--- Start of Passage given ---

The basic idea of human pose estimation is understanding people’s movements in videos and images. By defining keypoints (joints) on a human body like wrists, elbows, knees, and ankles in images or videos, the deep learning-based system recognizes a specific posture in space. Basically, there are two types of pose estimation: 2D and 3D. 2D estimation involves the extraction of X, Y coordinates for each joint from an RGB image, and 3D – XYZ coordinates from an RGB image.
In this article, we explore how 3D human pose estimation works based on our research and experiments, which were part of the analysis of applying human pose estimation in AI fitness coach applications.
How 3D Human Pose Estimation Works
The goal of 3D human pose estimation is to detect the XYZ coordinates of a specific number of joints (keypoints) on the human body by using an image containing a person. Visually 3D keypoints (joints) are tracked as follows:
Once the position of joints is extracted, the movement analysis system checks the posture of a person. When keypoints are extracted from a sequence of frames of a video stream, the system can analyze the person’s actual movement.
There are multiple approaches to 3D human pose estimation:
- To train a model capable of inferring 3D keypoints directly from the provided images.
For example, a multi-view model EpipolarPose is trained to jointly estimate the positions of 2D and 3D keypoints. The interesting thing is that it requires no ground truth 3D data for training – only 2D keypoints. Instead, it constructs the 3D ground truth in a self-supervised way by applying epipolar geometry to 2D predictions. It is helpful since a common problem with training 3D human pose estimation models is a lack of high-quality 3D pose annotations.

--- End of Passage given ---
--- Start of Extracted entries ---

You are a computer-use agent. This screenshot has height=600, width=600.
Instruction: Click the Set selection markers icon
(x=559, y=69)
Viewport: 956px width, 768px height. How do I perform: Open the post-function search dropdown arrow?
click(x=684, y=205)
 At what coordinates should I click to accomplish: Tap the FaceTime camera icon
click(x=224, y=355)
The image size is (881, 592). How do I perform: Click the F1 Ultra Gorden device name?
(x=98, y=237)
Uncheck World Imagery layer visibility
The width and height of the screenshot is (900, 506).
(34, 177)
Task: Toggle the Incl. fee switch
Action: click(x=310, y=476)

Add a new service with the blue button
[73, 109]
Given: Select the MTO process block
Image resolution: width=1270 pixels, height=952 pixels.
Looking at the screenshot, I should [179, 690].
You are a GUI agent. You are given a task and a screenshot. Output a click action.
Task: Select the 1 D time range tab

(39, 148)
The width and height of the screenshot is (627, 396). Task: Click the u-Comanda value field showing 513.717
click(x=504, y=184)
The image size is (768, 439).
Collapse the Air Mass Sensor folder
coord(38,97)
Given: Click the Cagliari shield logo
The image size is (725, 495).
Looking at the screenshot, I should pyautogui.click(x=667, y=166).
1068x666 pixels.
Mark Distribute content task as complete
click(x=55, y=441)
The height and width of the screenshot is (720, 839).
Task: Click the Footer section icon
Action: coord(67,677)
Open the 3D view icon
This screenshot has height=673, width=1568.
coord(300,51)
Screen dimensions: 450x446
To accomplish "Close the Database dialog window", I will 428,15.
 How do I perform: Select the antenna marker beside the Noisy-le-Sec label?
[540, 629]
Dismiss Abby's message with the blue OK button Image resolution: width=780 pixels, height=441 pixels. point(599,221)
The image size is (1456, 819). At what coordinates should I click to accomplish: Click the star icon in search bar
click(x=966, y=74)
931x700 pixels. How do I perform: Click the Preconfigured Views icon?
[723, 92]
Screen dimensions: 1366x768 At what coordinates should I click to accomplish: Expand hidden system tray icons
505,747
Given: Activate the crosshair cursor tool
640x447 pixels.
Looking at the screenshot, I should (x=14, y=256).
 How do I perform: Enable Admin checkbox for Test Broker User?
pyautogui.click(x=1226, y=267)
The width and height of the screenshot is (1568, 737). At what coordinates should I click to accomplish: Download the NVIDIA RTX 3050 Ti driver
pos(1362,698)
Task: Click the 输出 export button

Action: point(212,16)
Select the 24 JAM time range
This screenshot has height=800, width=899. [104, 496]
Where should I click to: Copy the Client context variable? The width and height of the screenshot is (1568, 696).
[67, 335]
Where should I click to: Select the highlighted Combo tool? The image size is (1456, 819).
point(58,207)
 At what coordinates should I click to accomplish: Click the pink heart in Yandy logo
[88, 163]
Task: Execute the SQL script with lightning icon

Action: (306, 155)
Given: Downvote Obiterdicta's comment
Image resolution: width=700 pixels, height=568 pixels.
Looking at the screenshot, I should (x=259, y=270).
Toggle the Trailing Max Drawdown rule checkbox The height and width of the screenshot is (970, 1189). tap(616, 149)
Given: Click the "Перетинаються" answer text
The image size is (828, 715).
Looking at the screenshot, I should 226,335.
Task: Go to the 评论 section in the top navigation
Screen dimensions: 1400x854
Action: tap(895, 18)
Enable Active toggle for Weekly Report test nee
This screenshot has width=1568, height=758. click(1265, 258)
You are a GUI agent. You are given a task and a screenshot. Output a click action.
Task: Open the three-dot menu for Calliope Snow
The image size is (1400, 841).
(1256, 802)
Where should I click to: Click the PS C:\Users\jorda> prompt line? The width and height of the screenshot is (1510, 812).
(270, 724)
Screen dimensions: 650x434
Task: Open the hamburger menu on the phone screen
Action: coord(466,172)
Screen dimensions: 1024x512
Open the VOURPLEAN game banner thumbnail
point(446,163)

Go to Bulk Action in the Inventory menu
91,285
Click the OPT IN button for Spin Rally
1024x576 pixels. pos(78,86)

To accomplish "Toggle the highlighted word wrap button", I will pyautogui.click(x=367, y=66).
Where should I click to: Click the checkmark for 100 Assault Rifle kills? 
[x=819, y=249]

--- End of Extracted entries ---

Reproduce the passage of the 3D pose estimation article above that opens with "In this article, we" and closes with "fitness coach applications.", swapping "experiments" for "tests".

▶ _Output below_:
In this article, we explore how 3D human pose estimation works based on our research and tests, which were part of the analysis of applying human pose estimation in AI fitness coach applications.